Dita menyeka air matanya. Wanita itu kemudian mendongak, menatap ibu mertuanya. "Tidak Bu. Saya tidak akan mengubah keputusan saya. Tidak ada gunanya mempertahankan seseorang yang akan menjadi penyakit untuk diri kita sendiri. Memang tidak mudah untuk melepaskan, tetapi bukan berarti tidak bisa. Bukankah barang bekas yang sudah tidak berguna lagi memang harus kita buang? Apalagi jika sudah menjadi sampah yang tidak bisa didaur ulang lagi. Untuk apa dipertahankan jika hanya akan mengotori." 

"Kamu—"

"Silakan lakukan pembelaan, Nadiya. Kamu memang istri idaman, akan melakukan apa pun untuk membela laki-laki yang kamu cintai ini, bukan?" tukas Dita. "Ingat, Nadiya. Kamu juga seorang wanita, pun dengan anakmu. Aku tidak perlu menjelaskan, bukan?"

"Ternyata kalian memang lebih baik bercerai. Saya tidak tahu bagaimana jadinya jika kalian memilih hidup bersama. Ternyata sekarang kamu sudah menunjukkan sifat aslimu dengan kata-katamu itu, Dita," ucap Mirna yang kini menatap tajam wanita di depannya. 

"Sikap saya tergantung bagaimana kalian memperlakukan saya." Dita membalas tatapan tajam ibu mertuanya dengan senyum yang terbit dikedua sudut bibirnya.

"Sudah, Bu, tidak usah dilanjutkan." Bimo menyela sang ibu yang akan membalas ucapan Dita. Pria itu terdengar menghela napas panjang. "Semuanya sudah jelas, Dita. Di hadapan kedua orang tuaku, maka saat ini juga aku menjatuhkan talak padamu, Dita Utami binti Muktar. Mulai saat ini kamu bukan istriku lagi." 

Dita tersenyum  bersamaan dengan setetes air mata yang kembali jatuh di pipi wanita itu.

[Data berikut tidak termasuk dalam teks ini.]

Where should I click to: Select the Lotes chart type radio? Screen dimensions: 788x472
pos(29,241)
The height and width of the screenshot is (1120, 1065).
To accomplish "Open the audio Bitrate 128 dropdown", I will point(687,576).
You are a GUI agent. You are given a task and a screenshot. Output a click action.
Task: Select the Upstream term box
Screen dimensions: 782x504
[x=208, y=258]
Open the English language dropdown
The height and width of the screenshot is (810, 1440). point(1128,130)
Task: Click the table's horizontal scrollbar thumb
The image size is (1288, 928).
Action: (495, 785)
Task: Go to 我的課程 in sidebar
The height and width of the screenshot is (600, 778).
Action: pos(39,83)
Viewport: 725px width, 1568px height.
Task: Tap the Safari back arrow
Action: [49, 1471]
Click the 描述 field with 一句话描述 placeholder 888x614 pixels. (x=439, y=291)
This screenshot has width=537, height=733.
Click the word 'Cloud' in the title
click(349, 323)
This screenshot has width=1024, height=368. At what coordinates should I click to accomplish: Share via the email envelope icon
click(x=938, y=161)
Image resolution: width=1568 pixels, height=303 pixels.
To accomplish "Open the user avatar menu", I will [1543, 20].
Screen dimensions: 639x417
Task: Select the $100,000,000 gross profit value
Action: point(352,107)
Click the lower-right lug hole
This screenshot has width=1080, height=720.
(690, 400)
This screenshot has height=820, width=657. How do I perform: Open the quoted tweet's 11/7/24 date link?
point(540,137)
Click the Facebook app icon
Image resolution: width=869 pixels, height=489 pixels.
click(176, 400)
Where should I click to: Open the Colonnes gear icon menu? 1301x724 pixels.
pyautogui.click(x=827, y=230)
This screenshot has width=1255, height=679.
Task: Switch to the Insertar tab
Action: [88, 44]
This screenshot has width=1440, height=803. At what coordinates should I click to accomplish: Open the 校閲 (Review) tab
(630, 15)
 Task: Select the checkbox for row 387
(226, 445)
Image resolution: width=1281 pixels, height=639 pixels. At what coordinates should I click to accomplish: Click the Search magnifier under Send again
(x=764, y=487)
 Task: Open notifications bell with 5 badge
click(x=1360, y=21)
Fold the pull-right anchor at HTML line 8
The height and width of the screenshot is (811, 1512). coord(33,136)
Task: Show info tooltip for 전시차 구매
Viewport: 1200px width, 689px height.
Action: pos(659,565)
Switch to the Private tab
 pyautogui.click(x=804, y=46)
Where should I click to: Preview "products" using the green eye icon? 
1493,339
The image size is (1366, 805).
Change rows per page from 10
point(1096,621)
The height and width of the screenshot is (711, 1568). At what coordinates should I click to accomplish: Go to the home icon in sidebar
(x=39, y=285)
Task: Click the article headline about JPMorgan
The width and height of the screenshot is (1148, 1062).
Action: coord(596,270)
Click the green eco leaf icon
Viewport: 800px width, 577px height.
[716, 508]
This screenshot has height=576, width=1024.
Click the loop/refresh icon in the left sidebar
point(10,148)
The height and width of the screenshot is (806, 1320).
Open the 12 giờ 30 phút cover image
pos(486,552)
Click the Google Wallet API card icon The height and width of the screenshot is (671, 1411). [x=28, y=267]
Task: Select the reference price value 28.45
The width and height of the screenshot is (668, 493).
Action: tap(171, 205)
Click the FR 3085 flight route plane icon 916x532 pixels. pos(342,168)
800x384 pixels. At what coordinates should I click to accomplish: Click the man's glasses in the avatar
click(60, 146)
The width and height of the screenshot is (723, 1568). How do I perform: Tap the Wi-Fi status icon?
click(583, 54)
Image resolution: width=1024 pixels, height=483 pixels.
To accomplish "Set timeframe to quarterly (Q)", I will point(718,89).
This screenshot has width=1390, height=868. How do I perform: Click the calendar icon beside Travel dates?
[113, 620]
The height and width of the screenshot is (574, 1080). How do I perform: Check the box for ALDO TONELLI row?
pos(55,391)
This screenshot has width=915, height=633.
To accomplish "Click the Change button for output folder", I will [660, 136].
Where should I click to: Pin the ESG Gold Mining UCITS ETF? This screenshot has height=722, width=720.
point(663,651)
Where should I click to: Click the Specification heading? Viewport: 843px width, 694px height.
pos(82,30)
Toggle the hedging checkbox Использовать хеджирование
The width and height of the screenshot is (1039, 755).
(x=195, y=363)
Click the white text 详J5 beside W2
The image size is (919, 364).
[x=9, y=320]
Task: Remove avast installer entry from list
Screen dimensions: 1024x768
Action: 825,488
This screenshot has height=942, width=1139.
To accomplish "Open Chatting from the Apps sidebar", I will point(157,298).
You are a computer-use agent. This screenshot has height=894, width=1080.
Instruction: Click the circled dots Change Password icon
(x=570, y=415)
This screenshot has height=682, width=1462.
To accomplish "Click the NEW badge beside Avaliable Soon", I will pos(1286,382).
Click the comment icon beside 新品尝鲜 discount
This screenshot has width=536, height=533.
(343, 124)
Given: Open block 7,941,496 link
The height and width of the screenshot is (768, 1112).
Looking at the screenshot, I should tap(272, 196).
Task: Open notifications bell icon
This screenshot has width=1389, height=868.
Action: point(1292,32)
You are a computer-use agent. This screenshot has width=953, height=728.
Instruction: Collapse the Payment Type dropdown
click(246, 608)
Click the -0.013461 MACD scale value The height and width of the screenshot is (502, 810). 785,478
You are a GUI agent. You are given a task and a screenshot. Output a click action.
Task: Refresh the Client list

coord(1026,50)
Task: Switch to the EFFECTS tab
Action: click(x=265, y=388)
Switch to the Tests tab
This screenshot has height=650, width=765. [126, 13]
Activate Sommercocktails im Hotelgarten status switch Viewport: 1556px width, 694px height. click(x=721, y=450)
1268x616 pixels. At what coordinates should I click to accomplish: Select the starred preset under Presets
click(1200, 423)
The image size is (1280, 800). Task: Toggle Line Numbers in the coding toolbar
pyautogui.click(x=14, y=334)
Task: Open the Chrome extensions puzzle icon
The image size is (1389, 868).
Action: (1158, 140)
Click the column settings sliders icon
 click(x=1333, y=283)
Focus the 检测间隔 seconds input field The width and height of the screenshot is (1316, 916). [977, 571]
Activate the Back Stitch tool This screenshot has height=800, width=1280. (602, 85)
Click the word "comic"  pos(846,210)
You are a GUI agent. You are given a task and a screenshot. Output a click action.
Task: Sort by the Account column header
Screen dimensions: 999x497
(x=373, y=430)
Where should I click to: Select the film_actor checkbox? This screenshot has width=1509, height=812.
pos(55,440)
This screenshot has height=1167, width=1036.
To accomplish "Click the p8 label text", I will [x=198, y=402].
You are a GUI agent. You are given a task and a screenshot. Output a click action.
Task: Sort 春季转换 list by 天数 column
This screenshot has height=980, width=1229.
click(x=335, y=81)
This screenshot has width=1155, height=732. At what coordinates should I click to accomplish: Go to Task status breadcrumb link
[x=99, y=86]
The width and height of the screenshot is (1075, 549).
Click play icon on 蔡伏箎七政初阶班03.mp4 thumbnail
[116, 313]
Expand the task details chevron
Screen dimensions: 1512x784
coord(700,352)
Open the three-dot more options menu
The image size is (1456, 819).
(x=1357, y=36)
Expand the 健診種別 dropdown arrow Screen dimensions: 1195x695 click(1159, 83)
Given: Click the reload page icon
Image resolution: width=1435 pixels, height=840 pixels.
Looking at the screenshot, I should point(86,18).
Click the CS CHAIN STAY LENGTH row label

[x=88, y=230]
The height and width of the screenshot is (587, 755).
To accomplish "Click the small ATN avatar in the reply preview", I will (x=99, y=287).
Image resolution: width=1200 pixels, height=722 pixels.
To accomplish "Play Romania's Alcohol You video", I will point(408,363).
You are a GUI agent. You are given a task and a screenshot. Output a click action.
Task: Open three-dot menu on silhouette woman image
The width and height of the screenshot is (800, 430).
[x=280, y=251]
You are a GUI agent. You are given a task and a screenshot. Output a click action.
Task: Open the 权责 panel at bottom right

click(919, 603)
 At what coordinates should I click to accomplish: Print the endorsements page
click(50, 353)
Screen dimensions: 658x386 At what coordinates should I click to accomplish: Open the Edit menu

Perpisahan ini memang atas keinginan dirinya sendiri, tapi tetap saja rasa menyakitkan itu akan tetap ada.

"Terima kasih," ucap Dita dengan lirih dan senyum getir di wajahnya. 

Semua sudah berakhir. Benar-benar sudah berakhir. Bahtera indah yang ia bangun dan pertahankan selama ini, ternyata harus karam dan tenggelam di tengah samudera. Sekarang, Dita harus berenang dan menggapai apa pun yang bisa membawanya ke tepi. Ia tidak ingin diam saja di tengah lautan lepas yang akan menenggelamkannya. 

Dengan hati yang penuh luka, Dita berjalan ke luar dari rumah Mirna. Tujua wanita itu sekarang adalah menemui Devina, putrinya. Setidaknya Bimo memberikan izin untuk bertemu dan menjelaskan tentang siapa dirinya pada putri itu. 

"Tante?" 

Devina yang tengah bermain bersama temannya di halaman rumah, seketika mendongak saat melihat seseorang berdiri di sampingnya. 

"Hai." 

Hanya kalimat itu yang bisa Dita ucapkan. Wanita itu mengigit bibir bawahnya yang bergetar. Ia langsung bersimpu di tanah dan memeluk tubuh mungil Devina. Air mata yang sedari tadi ia tahan akhirnya tumpah. Sekuat mungkin wanita itu menahan isaknya agar tidak terdengar oleh anak kecil itu. 

Anak berusia 5 tahun itu hanya diam saat wanita yang ia kenal sebagai teman ayahnya itu memeluknya dengan tiba-tiba. Devina tidak menolak ataupun berontak. 

"Maafkan Tente, Sayang." Dita melepas pelukannya dan menyeka air mata di pipinya. Devina hanya menatap dengan heran. "Devina mau ikut jalan-jalan sama Tante, enggak? Kita beli es krim dan semua yang Devina mau," ajak Dita. 

"Benar, Tente?" Wajah Devina seketika berbinar bahagia. Namun, itu hanya sementara. Wajah anak itu berubah murung. "Tapi...." Manik indah Devina mentap ke arah lain di belakang Dita. Di mana seseorang yang sangat dia takuti sedang berdiri di belakang wanita itu.